Mi abuelo tenía una pequeña fábrica con un montón de máquinas. Probablemente no fueran tantas y la enormidad de aquel micromundo fuera de más constreñimiento del que recuerdo. Pero las máquinas… ah, las máquinas. Las de gran entidad disponían fileteados artesanos y volutas con arquivoltas. Filigranas inservibles que las convertían en únicas. Eran objetos bellos en sí mismos, incluso antes de que comenzasen a producir a las ocho de la mañana. Eran máquinas con vida propia, con la elegancia suntuosa de lo importante. Luego, no sé en que momento, las máquinas del mundo comenzaron a ser objetos vulgares, sin concesiones a lo bello, si más equilibrio estético que el justo y necesario que la producción demandaba.

Los adornos, en forma de finas hebras o florecillas inconexas, desaparecieron por ensalmo y todo se tornó más gris, más blanco isabelino, más de plomo desvaído. Los obreros se convirtieron en una pieza de la máquina y también se tornaron pardos y funcionales, sin nombre. Un número troquelado en la cadena de montaje.

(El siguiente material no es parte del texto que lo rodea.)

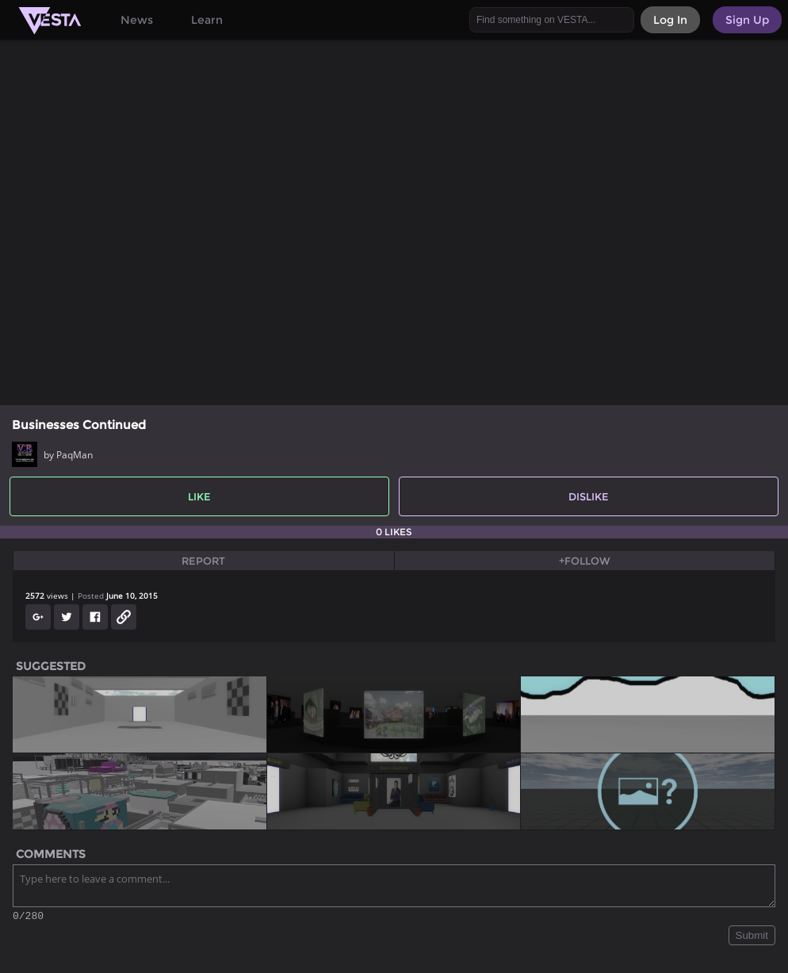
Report (203, 560)
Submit (752, 938)
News (136, 20)
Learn (207, 20)
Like (199, 496)
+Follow (584, 560)
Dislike (588, 496)
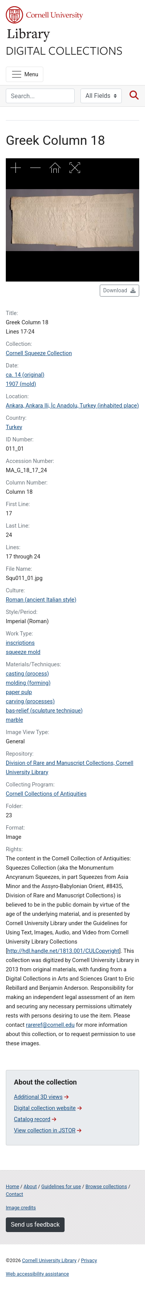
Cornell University (44, 14)
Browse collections (106, 1186)
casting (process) (27, 674)
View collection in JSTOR (47, 1130)
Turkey (14, 427)
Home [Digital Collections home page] (12, 1186)
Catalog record (35, 1119)
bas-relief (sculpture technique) (44, 711)
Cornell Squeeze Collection (39, 353)
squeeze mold (23, 652)
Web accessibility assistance (37, 1274)
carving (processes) (30, 701)
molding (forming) (28, 683)
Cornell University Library (49, 1260)
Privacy (89, 1260)
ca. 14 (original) (25, 375)
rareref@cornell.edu (50, 1025)
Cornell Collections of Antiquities (46, 794)
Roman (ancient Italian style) (41, 600)
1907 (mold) (21, 384)
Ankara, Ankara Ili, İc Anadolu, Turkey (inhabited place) (72, 405)
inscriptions (20, 643)
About (30, 1186)
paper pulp (19, 692)
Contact (14, 1194)
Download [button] (119, 290)
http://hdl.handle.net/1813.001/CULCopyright (63, 951)
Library (29, 35)
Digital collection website (48, 1108)
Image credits (21, 1207)
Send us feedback (35, 1224)
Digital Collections (64, 50)
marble (14, 720)
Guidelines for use (61, 1186)
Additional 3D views (41, 1097)
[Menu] (24, 74)
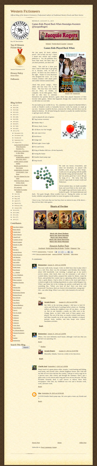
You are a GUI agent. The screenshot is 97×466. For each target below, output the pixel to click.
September (18, 140)
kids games (66, 254)
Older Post (82, 443)
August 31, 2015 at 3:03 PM (56, 265)
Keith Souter (16, 267)
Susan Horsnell (17, 307)
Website (48, 44)
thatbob (15, 338)
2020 (14, 119)
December (18, 133)
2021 (14, 117)
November (18, 135)
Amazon (70, 44)
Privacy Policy (15, 75)
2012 (14, 215)
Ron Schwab (16, 297)
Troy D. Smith (17, 312)
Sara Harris (16, 300)
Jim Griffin (16, 262)
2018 (14, 124)
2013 (14, 212)
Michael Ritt (16, 287)
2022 (14, 114)
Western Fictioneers (25, 11)
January (17, 208)
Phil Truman (16, 290)
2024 (14, 110)
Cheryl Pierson (17, 234)
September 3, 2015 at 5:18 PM (58, 366)
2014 (14, 210)
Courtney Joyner (17, 239)
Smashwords (76, 93)
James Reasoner (17, 254)
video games (74, 254)
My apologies (18, 187)
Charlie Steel (16, 232)
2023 (14, 112)
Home (60, 443)
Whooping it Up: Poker (20, 185)
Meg (14, 285)
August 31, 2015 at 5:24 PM (56, 334)
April (16, 201)
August (17, 142)
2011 (14, 217)
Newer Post (36, 443)
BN (71, 93)
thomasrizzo (16, 340)
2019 (14, 121)
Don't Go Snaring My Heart (43, 254)
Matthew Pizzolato (18, 282)
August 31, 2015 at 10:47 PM (68, 351)
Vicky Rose (16, 325)
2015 (14, 131)
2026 (14, 105)
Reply (40, 293)
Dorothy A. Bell (17, 244)
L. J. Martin (16, 272)
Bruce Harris (16, 229)
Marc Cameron (17, 280)
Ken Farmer (16, 270)
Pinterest (74, 248)
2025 (14, 107)
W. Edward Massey (18, 330)
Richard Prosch (17, 295)
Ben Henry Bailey (18, 227)
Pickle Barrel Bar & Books (55, 248)
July (16, 194)
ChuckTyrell (16, 237)
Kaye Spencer (17, 265)
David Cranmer (17, 242)
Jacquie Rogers (17, 252)
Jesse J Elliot (16, 259)
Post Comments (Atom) (49, 447)
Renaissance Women (19, 292)
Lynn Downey (17, 277)
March (17, 203)
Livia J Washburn (18, 275)
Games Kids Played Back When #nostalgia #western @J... (21, 146)
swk (14, 335)
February (17, 205)
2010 (14, 219)
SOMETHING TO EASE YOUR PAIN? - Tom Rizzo (21, 172)
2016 (14, 128)
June (16, 196)
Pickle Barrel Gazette (59, 44)
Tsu (79, 248)
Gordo (15, 247)
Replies (43, 298)
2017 (14, 126)
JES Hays (16, 249)
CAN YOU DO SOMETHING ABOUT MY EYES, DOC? (21, 157)
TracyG (15, 310)
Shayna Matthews (18, 305)
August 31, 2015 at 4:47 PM (68, 302)
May (16, 198)
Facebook (42, 248)
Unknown (16, 315)
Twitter (67, 248)
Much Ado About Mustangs (59, 241)
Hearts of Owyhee (59, 206)
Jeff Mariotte (16, 257)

Al perder su personalidad, las máquinas comenzaron a fabricar objetos a  su imagen y semejanza, chismes desprovistos de alma destinados a ser reemplazados a la mayor brevedad de tiempo posible, todo en aras de una economía basada en la obsolescencia veloz.

Pero de aquellos tiempos aún subsisten productos que no son productos, objetos con valor intrínseco que nos hacen volver la mirada cuando pasan a nuestro lado. Motos y coches que nos evocan sentimientos nobles y encontrados. Oscuros objetos del deseo. Objetos con alma y con vida propia que, quizá, sean capaces de contarnos vivencias de otros tiempos.

Y nos gustaría tener una de esas máquinas. Y nos preguntamos a cómo están los seguros de motos clásicas, y nos imaginamos a nosotros mismos rodando por carreteras con pretiles de cemento en una nacional olvidada de la mano del hombre.

¿Cuántas veces nos hemos visto pasar, en nuestro imaginario particular, en una Ural de la postguerra? ¿Cuántas veces pensamos en recorrer el universo más inmediato en la Lube del abuelo?

Objetos inanimados con alma.

Hay quien piensa que modificar una de esas máquinas es desproveerla de su esencia misma. Yo soy de esos. Rejuvenecer una de esas joyas de antaño para adaptarla al gusto hipster imperante es un sacrilegio, una forma de matar la esencia misma de la máquina.

Hace unos días, buscando seguros para clásicos, me pasé la tarde trasteando por la red. Y llegué a una página en la que los clásicos se reconvertían al gusto moderno. Ya sabes cómo funcionan estas cosas; empiezas buscando cualquier asunto en internet y terminas, con suerte, en el barrio adyacente.

El caso es que en aquella página de transformaciones te dejaban el coche de tu abuelo totalmente desalmado. Era como si a una venerable anciana de ochenta años la disfrazaran de poligonera aficionada al regaetón. Pesé que, una vez que pierdes tu alma, es mejor morir del todo, desaparecer, evadirse sumido en el olvido.

Si algún día me embalsamáis, quemadme, arrojadme al pozo sin fondo de la chatarra inservible pero no me reconvirtáis en un remedo modernista de lo que alguna vez haya sido.

Mil veces prefiero morir mil veces que ver mi humilde maquinaria traslocada en una juventud impostada.